┌─ 任务记录

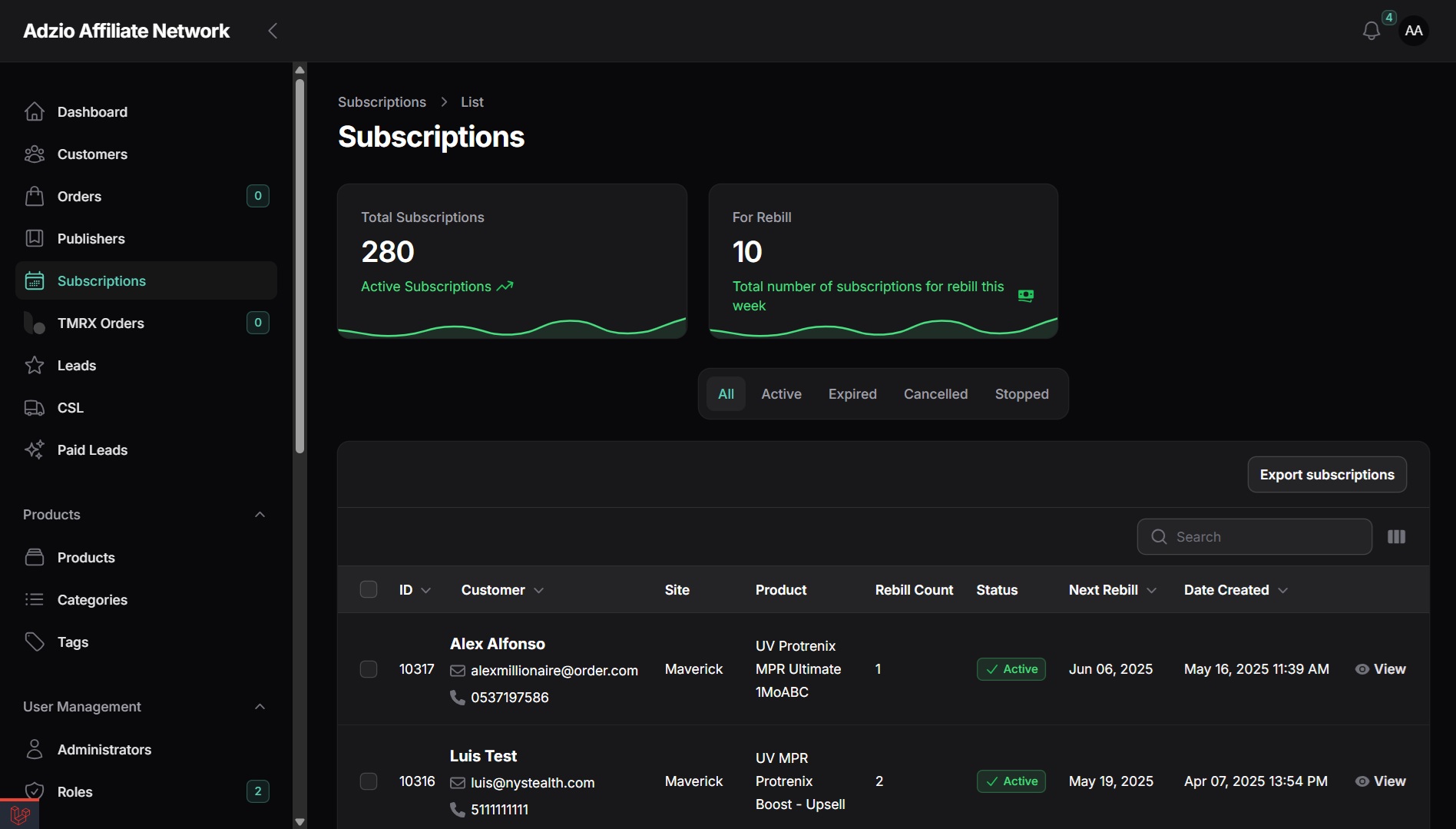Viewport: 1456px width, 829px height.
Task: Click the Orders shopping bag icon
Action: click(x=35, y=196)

└─
┌─ 任务记录

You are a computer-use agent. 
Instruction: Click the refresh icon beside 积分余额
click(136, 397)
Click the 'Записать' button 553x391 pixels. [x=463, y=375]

└─

_给定问题:_
将上方记录中从含“You are a computer-use agent.”的行到含“Click the 'Записать'”的行（首尾两行均包括）排成编号列表，略去空行。

_本题解答:_
1. You are a computer-use agent. 
2. Instruction: Click the refresh icon beside 积分余额
3. click(136, 397)
4. Click the 'Записать' button 553x391 pixels. [x=463, y=375]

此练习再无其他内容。